Do you have a booming economy and a stable country though? with decent wages? in those situations is it really likely you can reduce all immigration, legal and otherwise to zero? Despite the rhetoric, neither the UK or the US has really made much of a dent in immigration over the last few decades.

The UK even had a party trying to boast that it would reduce immigration from hundreds of thousands to tens of thousands, and still failed, despite its best efforts.

Is this the UK? if so, the border wall is unavailable, but perhaps we do need a patrol-boats policy, or maybe linking enforcement to high military spending?

Yes. They did not implemented really tough measures. If you put a total ban on immigration and you really enforce that…deportations, detentions, incarcerations… and so on… even with a really well economy, legal immigration and illegal immigration can be 0.

Well, you say “despite its best efforts,” but let’s be honest. The Conservatives have consistently betrayed any manifesto pledge that wasn’t slashing social care, and with the corrupted socialism that Labour promote, you’ll never see them doing anything about immigration :stuck_out_tongue:

I do think immigration and illegal immigration need to be stoppable. Now, I do agree, it would be impossible to stop people from coming in at all, some will always overstay visas, disappear when on a holiday, be smuggled in, etc. But that is “solveable” through having a Deportation Agency, to then get them back out again. A sliding bar, from deportation of violent criminals, to random raids, to total deportation of immigrants, at increasing cost and exponential liberal and foreign relations damage.

In this regard, legal Immigration would be totally stoppable, as you can simply stop legal immigration through declaring it all illegal, thereby turning it into Illegal Immigration. Illegal Immigration shouldn’t necessarily be able to be stopped through reduction of Pull Factors, but there should be an ability to make it a non-issue (at great expense) through Push Factors.

Patrol-boats would be a good additional policy as well, maybe scaling from a token force to gunboats. That would only prevent illegal immigration.

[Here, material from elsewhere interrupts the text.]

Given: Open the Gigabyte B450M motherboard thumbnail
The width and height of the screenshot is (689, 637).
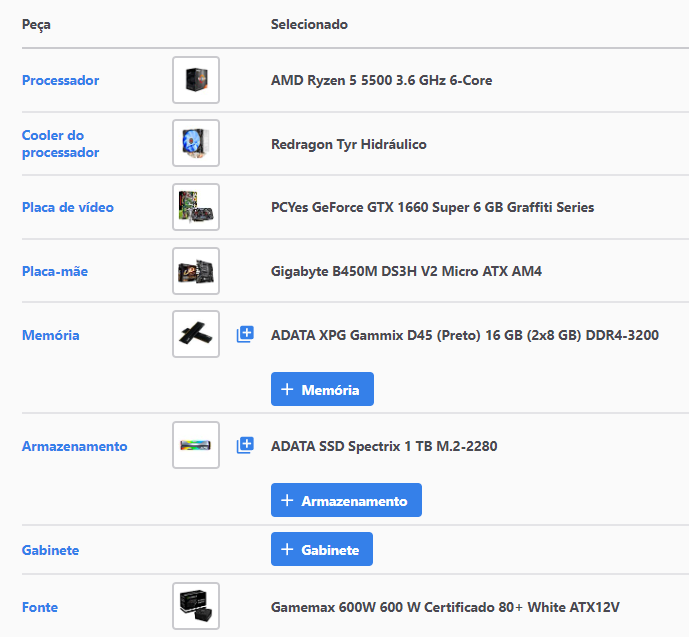Looking at the screenshot, I should (196, 271).
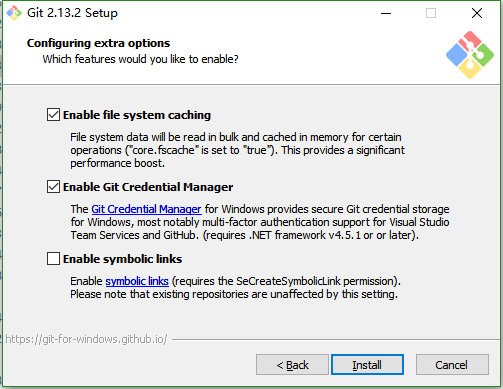
Task: Minimize the Git Setup window
Action: 386,13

And a proposal someone else has suggested in a thread from long ago was having one of those staggered bars (like Abortion Law or Selective Schooling) that determines the rights of Immigrants. Ranging from practically no rights, to needing to remain a resident for a while, to instantly becoming a citizen. That may have a lot of factors it influences however (wages, private/ social housing, private/ state healthcare and schools, employment, ethnic minority happiness, racial tension), so it could be better to have an Immigrant Rights bubble for every policy area, with the slider effecting the things relevant to that section (a section being Tax or Law and Order or Welfare, etc).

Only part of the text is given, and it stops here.